Functions can call each other. A function can also be recursive (call itself multiple times). The best example of recursion is factorial numbers: factorial(n) is computed as n * factorial(n-1) down to n=1, which has a value of one. The value factorial(5) is 5 * 4 * 3 * 2 * 1 = 120 and could be written as an awk program:

function factorial(n) {
  if (n == 1) return 1;
  else return ( n * factorial(n-1) )

For a more in-depth look at the fascinating world of recursion, you should see either a programming or data structure book.

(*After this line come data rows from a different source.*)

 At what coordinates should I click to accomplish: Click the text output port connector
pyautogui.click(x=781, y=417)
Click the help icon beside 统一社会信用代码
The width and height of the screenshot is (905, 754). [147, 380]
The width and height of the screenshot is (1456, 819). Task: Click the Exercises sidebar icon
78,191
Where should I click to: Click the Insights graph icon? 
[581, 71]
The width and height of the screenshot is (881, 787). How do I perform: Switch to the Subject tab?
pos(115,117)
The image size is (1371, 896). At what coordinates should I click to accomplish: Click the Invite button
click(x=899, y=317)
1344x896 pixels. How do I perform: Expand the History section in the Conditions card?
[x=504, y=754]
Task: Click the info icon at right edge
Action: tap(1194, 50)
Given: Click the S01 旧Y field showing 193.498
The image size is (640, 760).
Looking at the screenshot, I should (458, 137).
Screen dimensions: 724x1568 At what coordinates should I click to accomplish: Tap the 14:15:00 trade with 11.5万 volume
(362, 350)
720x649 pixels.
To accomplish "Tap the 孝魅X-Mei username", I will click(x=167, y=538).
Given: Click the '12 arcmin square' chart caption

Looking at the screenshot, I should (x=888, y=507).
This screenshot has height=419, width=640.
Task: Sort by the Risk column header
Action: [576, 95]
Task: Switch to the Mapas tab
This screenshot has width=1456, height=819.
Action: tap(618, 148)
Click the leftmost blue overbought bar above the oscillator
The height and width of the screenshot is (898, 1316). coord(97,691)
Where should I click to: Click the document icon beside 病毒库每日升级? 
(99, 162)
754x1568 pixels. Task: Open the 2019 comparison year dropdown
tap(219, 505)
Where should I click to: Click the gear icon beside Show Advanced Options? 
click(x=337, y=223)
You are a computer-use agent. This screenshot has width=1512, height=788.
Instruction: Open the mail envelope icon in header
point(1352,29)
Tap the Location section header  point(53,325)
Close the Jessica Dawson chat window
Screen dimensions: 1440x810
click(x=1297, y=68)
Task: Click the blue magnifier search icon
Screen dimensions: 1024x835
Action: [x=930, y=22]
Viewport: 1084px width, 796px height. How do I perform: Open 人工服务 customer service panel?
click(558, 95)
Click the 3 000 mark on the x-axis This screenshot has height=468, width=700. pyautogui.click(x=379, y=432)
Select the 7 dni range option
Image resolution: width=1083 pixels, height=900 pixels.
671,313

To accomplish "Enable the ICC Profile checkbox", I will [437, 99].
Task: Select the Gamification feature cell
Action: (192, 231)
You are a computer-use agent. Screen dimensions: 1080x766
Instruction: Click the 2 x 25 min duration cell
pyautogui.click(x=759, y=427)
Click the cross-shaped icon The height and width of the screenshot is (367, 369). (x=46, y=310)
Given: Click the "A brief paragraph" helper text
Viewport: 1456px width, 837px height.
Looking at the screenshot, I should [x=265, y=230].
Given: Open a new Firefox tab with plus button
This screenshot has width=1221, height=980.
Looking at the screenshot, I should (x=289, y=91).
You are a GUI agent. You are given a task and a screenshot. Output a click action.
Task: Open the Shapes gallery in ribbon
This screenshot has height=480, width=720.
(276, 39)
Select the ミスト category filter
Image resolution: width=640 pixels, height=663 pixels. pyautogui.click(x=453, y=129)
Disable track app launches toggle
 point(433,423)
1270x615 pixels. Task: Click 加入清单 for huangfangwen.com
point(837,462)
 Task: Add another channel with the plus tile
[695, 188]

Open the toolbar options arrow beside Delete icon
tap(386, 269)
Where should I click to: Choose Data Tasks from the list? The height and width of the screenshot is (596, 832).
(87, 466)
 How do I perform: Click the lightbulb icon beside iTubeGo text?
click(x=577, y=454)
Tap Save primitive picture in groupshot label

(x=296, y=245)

Gawk follows the POSIX awk specification in almost every aspect. There is a difference, though, in function declarations. In gawk, the word func may be used instead of the word function. The POSIX specification mentions that the original awk authors asked that this shorthand be omitted, and it is.

The return Statement

A function body can (but doesn't have to) end with a return statement. A return statement has two forms. The statement can consist of the direction alone: return. The other form is return E, where E is some expression. In either case, the return statement gives control back to the calling function. The return E statement gives control back and also gives a value to the function.

TIP: If the function is supposed to return a value and doesn't explicitly use the return statement, the results returned to the calling program are undefined.

Let's revisit the isdigit() function to see how to make it finally ascertain whether the given character is a digit or not:

function isdigit(x) {
     if (x >= "0" && x <= "9")
          return 1;
          return 0

As with C programming, I use a value of O to indicate false and a non-zero value to indicate true. A return statement often is used when a function cannot continue due to some error. Note also that with inline conditionals--as explained earlier--this routine can be shrunk down to a single line: function isdigit(x) { return (x >= "0" && x <= "9") }

Writing Reports

Generating a report in awk is a sequence of steps, with each step producing the input for the next step. Report writing is usually a three-step process: pick the data, sort the data, and make the output pretty.

BEGIN and END Revisited

The section titled "Patterns" discussed the BEGIN and END patterns as pre- and post-input processing sections of a program. Along with initializing variables, the BEGIN pattern serves another purpose. BEGIN is awk's provided place to print headers for reports. Indeed, it is the only chance. Remember the way awk input works automatically. The lines

{ print "                     Total Sales"
  print "  Salesperson       for the Month"
  print "  ------------------------------" }

would print a header for each input record rather than a single header at the top of the report. The same is true for the END pattern--only it follows the last input record.

{print "------------------------------"
 print "                Total sales",ttl" }

should only be in the END pattern.

Better yet:

BEGIN { print "                     Total Sales"
       print "  Salesperson       for the Month"
        print "  --------------------------------" }
{ # per person processing statements }
{print "------------------------------"
 print "               Total sales",ttl" }

UNIX users are split roughly in half over which text editor they use--vi or emacs. I began using UNIX and the vi editor, so I prefer vi. The vi editor has no easy way to set off a block of text and do some operation, such as move or delete, to the block, and so falls back on the common measure, the line; a specified number of lines are deleted or copied.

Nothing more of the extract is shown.